▶ **Description of the task**: Copy the lines below that contain "computer".
(Task data Opens)
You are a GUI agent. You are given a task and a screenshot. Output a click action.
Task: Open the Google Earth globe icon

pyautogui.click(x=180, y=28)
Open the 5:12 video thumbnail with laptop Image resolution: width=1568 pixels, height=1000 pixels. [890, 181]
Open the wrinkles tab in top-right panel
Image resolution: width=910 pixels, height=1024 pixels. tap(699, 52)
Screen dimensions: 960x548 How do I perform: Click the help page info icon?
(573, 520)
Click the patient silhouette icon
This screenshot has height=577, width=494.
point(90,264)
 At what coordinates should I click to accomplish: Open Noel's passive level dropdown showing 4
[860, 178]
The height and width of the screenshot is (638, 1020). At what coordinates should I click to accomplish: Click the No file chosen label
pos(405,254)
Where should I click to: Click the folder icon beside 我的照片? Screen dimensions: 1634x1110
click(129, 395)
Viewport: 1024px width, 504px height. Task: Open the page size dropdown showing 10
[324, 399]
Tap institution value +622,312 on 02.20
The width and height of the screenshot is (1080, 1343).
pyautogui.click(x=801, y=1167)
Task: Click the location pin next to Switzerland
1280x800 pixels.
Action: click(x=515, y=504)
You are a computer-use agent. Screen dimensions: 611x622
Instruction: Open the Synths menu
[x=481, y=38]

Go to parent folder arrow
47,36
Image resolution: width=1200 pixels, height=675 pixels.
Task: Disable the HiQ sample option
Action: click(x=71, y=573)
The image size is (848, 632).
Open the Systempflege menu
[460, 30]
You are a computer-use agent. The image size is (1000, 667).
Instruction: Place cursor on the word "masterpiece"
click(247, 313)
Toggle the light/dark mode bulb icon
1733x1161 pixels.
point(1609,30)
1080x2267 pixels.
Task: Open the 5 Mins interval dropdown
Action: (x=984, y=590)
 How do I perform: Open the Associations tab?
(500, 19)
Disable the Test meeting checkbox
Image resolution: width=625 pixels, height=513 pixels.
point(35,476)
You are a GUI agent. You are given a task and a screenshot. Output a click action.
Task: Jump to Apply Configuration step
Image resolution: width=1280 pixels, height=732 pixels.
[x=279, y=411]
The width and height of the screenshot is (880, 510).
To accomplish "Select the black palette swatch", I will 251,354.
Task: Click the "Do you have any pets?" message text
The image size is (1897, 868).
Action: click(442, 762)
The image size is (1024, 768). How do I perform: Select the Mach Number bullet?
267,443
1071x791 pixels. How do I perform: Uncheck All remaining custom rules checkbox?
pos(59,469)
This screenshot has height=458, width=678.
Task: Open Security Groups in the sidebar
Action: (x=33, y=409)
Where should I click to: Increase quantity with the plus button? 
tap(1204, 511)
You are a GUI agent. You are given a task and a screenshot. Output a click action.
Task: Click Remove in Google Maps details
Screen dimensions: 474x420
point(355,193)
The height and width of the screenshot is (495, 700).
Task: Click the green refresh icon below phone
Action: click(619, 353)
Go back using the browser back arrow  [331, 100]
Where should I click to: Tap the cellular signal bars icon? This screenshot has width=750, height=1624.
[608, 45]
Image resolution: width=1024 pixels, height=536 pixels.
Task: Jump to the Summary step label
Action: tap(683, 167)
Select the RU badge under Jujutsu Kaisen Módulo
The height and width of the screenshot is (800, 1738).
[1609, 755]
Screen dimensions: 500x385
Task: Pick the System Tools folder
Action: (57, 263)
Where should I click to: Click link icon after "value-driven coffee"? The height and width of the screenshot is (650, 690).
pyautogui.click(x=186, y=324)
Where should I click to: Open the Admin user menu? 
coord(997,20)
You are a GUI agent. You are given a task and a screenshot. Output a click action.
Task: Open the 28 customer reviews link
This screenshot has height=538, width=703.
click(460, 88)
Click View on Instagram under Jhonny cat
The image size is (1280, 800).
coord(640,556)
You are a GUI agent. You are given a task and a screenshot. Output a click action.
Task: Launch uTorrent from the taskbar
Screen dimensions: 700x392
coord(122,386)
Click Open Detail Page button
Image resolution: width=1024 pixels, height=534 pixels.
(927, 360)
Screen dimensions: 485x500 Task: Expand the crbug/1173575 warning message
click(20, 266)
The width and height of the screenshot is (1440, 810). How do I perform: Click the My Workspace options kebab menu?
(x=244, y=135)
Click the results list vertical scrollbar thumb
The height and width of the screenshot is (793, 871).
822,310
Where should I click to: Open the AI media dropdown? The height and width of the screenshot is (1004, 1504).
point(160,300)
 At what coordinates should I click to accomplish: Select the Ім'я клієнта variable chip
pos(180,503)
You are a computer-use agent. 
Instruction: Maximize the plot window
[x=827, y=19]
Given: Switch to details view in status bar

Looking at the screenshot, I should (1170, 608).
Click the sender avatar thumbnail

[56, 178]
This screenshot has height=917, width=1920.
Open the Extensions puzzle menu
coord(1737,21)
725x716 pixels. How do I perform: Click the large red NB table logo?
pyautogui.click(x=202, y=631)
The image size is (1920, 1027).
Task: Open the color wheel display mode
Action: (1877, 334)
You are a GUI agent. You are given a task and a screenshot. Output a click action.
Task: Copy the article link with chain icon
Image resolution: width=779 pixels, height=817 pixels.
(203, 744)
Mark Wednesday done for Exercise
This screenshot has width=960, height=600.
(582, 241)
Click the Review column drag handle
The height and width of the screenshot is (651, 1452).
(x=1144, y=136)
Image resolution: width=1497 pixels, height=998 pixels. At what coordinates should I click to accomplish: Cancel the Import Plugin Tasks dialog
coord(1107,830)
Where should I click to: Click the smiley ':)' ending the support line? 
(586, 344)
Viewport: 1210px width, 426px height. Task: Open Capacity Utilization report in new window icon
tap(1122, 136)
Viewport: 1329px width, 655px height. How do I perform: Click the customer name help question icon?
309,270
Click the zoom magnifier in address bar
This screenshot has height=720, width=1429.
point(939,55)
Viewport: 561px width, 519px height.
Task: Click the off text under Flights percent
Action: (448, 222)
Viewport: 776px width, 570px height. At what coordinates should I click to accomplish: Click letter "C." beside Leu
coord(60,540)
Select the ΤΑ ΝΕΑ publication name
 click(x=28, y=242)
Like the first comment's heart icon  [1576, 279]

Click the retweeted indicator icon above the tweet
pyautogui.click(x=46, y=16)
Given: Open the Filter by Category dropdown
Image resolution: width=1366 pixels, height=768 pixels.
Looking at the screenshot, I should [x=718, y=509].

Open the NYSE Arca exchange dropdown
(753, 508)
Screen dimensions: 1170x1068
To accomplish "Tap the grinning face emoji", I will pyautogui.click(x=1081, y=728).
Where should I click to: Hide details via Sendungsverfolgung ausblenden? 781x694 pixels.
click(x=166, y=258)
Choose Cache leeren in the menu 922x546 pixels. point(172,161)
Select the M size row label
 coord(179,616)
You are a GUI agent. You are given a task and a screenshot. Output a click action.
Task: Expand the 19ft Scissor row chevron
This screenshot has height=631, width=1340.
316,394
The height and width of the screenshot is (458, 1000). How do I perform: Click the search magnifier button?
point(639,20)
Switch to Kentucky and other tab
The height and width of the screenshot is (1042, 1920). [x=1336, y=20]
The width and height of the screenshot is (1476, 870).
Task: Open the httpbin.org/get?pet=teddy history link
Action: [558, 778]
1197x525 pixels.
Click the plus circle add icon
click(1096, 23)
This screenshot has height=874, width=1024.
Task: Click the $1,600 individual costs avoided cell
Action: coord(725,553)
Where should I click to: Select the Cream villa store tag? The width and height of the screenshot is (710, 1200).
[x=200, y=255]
(Task data Closes)
▶ **Answer space**:
You are a computer-use agent. Screen dimensions: 611x622
You are a computer-use agent. The image size is (1000, 667).
You are a computer-use agent. 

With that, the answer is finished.